# Fire HDX 8'9" 4G shipping



## Seamonkey (Dec 2, 2008)

And to be delivered tomorrow.

Wondering if many others have this coming?

Already wondering how I go about setting up the 4G, but I guess first I have to get it and set up the wifi, see if either of my Poetic covers will work for me, and if not, get in an order for something else, if there IS a cover that works with the camera and sleep/wake..


----------



## Brenda M. (Nov 26, 2008)

Me too!!! But I had two day shipping so mine says Wednesday.


----------



## Brenda M. (Nov 26, 2008)

looks like I will be getting mine tomorrow now!


----------



## Seamonkey (Dec 2, 2008)

They seem to delight in waiting until the last minute, mine spent 11 hours in the "US" then showed up in Louisville, KY, stayed for a couple of hours and then left that facility at 4:51pm.. not sure if that is their time or mine.

Meanwhile a sodastream I had ordered from Walmart, that was also supposed to arrive tomorrow.. well that arrived on Saturday.. I had JUST walked in the back door and the doorbell rang and there was the delvery guy, wanting a signature (ironic.. Walmart required a signature on a fifty some dollar item, Amazon has them drop and run with $600 items).

__GIVEN INFORMATION__:
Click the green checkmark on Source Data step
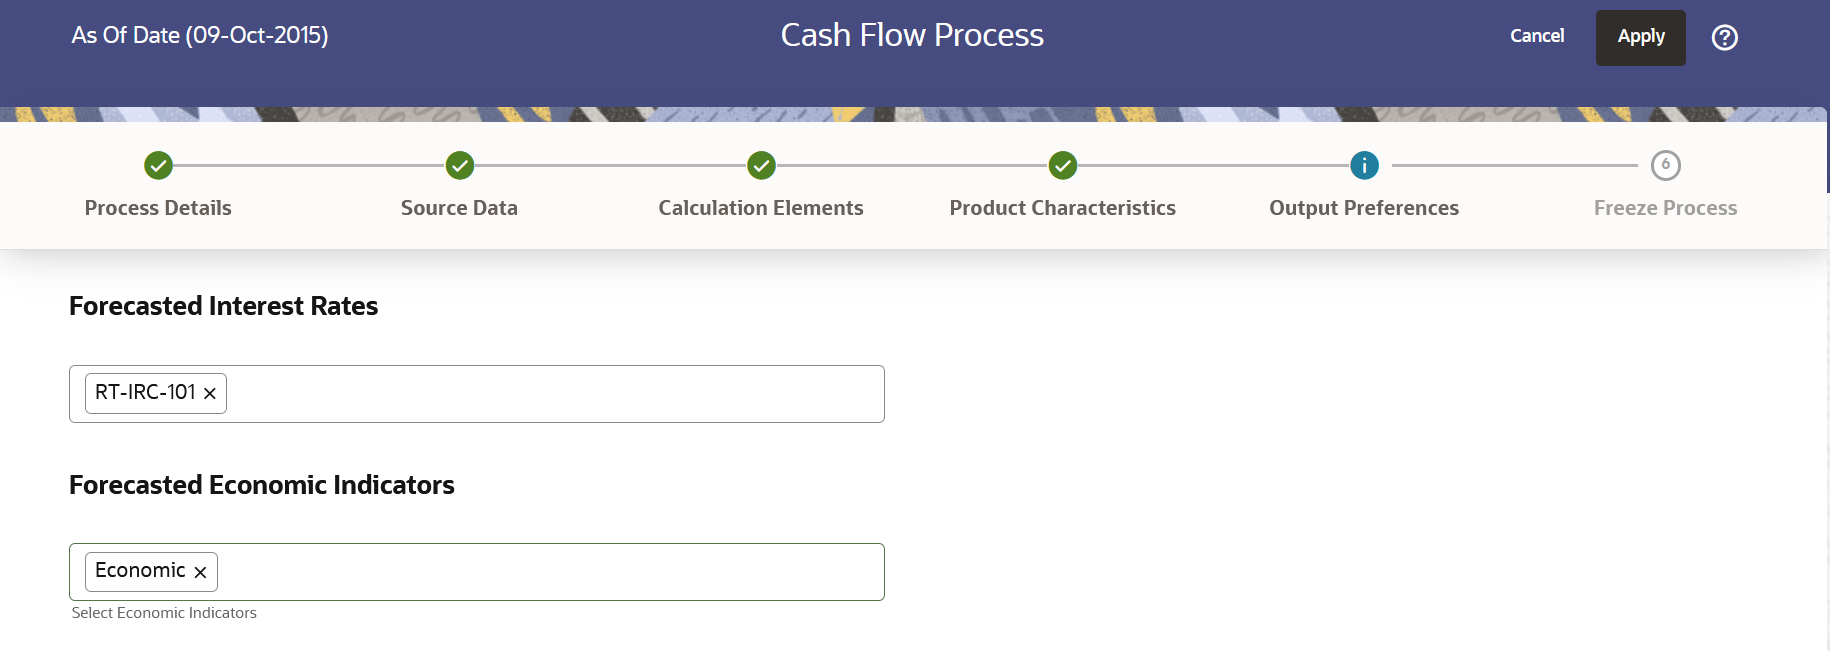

__WHAT NEEDS TO BE DONE__:
Please answer from the Fire HDX shipping thread:
1. What kind of shipping did Brenda M. say she had?
2. In what city did Seamonkey's package show up after its time in the "US"?
3. What item had Seamonkey ordered from Walmart?

__RESULT FOR THIS TASK__:
1. Two day shipping
2. Louisville, KY
3. A sodastream